Every line below needs to be returned exactly as written.

=== TASK INPUT ===

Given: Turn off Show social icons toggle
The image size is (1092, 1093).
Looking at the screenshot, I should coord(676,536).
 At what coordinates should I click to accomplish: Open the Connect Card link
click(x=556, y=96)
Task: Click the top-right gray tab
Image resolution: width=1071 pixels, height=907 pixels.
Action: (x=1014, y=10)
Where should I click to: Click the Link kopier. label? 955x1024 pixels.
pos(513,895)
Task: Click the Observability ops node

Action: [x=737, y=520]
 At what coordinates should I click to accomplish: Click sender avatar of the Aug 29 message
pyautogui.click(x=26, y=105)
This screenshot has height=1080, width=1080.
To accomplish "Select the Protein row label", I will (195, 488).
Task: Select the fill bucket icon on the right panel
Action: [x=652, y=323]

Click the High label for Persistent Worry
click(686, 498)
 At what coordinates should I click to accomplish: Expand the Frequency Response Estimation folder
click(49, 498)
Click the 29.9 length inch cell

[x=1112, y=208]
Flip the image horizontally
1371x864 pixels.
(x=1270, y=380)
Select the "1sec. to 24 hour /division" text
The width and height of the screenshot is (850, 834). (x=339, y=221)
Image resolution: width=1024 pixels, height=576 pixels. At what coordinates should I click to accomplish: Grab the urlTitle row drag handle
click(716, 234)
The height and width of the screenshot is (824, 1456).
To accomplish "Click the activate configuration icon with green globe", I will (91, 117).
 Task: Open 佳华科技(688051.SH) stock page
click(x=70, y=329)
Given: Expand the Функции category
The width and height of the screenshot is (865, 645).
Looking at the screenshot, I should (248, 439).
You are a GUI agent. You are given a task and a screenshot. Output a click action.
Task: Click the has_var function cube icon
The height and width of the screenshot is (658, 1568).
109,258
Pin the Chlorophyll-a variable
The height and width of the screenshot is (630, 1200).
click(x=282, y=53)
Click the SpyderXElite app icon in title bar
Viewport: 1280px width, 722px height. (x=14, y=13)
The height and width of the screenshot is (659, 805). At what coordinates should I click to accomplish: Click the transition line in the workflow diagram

===

## [ANSWER BOX]
Given: Turn off Show social icons toggle
The image size is (1092, 1093).
Looking at the screenshot, I should coord(676,536).
 At what coordinates should I click to accomplish: Open the Connect Card link
click(x=556, y=96)
Task: Click the top-right gray tab
Image resolution: width=1071 pixels, height=907 pixels.
Action: (x=1014, y=10)
Where should I click to: Click the Link kopier. label? 955x1024 pixels.
pos(513,895)
Task: Click the Observability ops node

Action: [x=737, y=520]
 At what coordinates should I click to accomplish: Click sender avatar of the Aug 29 message
pyautogui.click(x=26, y=105)
This screenshot has height=1080, width=1080.
To accomplish "Select the Protein row label", I will (195, 488).
Task: Select the fill bucket icon on the right panel
Action: [x=652, y=323]

Click the High label for Persistent Worry
click(686, 498)
 At what coordinates should I click to accomplish: Expand the Frequency Response Estimation folder
click(49, 498)
Click the 29.9 length inch cell

[x=1112, y=208]
Flip the image horizontally
1371x864 pixels.
(x=1270, y=380)
Select the "1sec. to 24 hour /division" text
The width and height of the screenshot is (850, 834). (x=339, y=221)
Image resolution: width=1024 pixels, height=576 pixels. At what coordinates should I click to accomplish: Grab the urlTitle row drag handle
click(716, 234)
The height and width of the screenshot is (824, 1456).
To accomplish "Click the activate configuration icon with green globe", I will (91, 117).
 Task: Open 佳华科技(688051.SH) stock page
click(x=70, y=329)
Given: Expand the Функции category
The width and height of the screenshot is (865, 645).
Looking at the screenshot, I should (248, 439).
You are a GUI agent. You are given a task and a screenshot. Output a click action.
Task: Click the has_var function cube icon
The height and width of the screenshot is (658, 1568).
109,258
Pin the Chlorophyll-a variable
The height and width of the screenshot is (630, 1200).
click(x=282, y=53)
Click the SpyderXElite app icon in title bar
Viewport: 1280px width, 722px height. (x=14, y=13)
The height and width of the screenshot is (659, 805). At what coordinates should I click to accomplish: Click the transition line in the workflow diagram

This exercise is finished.